Multiple rounds of layoffs have had a lasting impact on morale and internal culture, with limited visible effort from leadership to address the fallout.
The company’s direction appears heavily driven by investment priorities, resulting in frequent strategic shifts, overpromising, and significant pressure on sales and delivery teams to execute against evolving and often unrealistic expectations.
Leadership decisions tend to favor alignment with board-level vision over employee stability, long-term growth, or organizational trust when those priorities are in tension.
Operationally, overlapping decision-makers and unclear ownership create unnecessary complexity, slowing execution and making day-to-day work more difficult than it needs to be.

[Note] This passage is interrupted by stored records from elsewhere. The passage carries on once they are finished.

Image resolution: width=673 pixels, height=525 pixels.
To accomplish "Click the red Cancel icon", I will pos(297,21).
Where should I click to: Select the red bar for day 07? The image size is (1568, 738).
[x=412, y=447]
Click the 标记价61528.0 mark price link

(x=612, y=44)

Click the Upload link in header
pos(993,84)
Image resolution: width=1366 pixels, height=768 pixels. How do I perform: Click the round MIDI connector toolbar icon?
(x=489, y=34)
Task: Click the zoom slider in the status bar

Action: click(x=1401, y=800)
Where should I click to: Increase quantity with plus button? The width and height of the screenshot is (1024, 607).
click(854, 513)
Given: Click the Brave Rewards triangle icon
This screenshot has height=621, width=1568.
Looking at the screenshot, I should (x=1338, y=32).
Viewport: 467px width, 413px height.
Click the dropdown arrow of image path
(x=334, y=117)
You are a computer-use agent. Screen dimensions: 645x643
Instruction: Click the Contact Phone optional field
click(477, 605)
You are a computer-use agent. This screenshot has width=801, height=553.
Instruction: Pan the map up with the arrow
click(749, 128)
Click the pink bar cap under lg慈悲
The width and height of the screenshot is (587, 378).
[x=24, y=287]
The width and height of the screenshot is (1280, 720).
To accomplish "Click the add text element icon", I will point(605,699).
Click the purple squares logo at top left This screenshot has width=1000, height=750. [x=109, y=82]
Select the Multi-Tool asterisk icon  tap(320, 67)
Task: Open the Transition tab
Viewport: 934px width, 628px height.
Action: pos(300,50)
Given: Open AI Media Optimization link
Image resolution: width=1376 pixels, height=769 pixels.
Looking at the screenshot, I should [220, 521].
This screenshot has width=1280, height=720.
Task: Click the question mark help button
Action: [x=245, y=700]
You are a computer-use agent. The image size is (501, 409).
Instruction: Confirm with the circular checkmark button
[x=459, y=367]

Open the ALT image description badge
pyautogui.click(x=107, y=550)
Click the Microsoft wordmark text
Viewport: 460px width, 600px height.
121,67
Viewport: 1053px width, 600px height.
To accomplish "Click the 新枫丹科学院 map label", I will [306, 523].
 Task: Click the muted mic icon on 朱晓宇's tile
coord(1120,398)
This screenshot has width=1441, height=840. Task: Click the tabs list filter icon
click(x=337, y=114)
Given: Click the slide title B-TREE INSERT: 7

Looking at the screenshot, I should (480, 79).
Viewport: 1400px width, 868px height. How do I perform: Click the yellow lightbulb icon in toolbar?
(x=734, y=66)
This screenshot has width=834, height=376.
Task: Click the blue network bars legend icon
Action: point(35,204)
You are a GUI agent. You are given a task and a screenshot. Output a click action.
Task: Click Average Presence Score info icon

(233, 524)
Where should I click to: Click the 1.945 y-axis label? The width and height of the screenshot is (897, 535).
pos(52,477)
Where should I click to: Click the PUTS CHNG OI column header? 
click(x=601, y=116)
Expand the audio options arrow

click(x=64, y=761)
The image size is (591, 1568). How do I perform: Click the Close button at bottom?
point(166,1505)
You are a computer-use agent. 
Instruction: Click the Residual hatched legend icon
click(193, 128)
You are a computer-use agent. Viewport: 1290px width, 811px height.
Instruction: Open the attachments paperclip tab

While leadership promotes openness to challenge, in practice, differing perspectives are often dismissed—particularly when they conflict with existing assumptions or strategic narratives.
There is also a strong tendency to introduce new tools, platforms, and processes as solutions, rather than critically reassessing core strategy or acknowledging when current approaches may not be effective.
Major initiatives, such as rebranding efforts, appear to be based on optimistic assumptions about business impact, leading to significant resource investment in work that does not clearly drive revenue.
Overall, this misalignment between strategy, execution, and measurable outcomes creates ongoing strain and uncertainty, which prospective employees should carefully consider.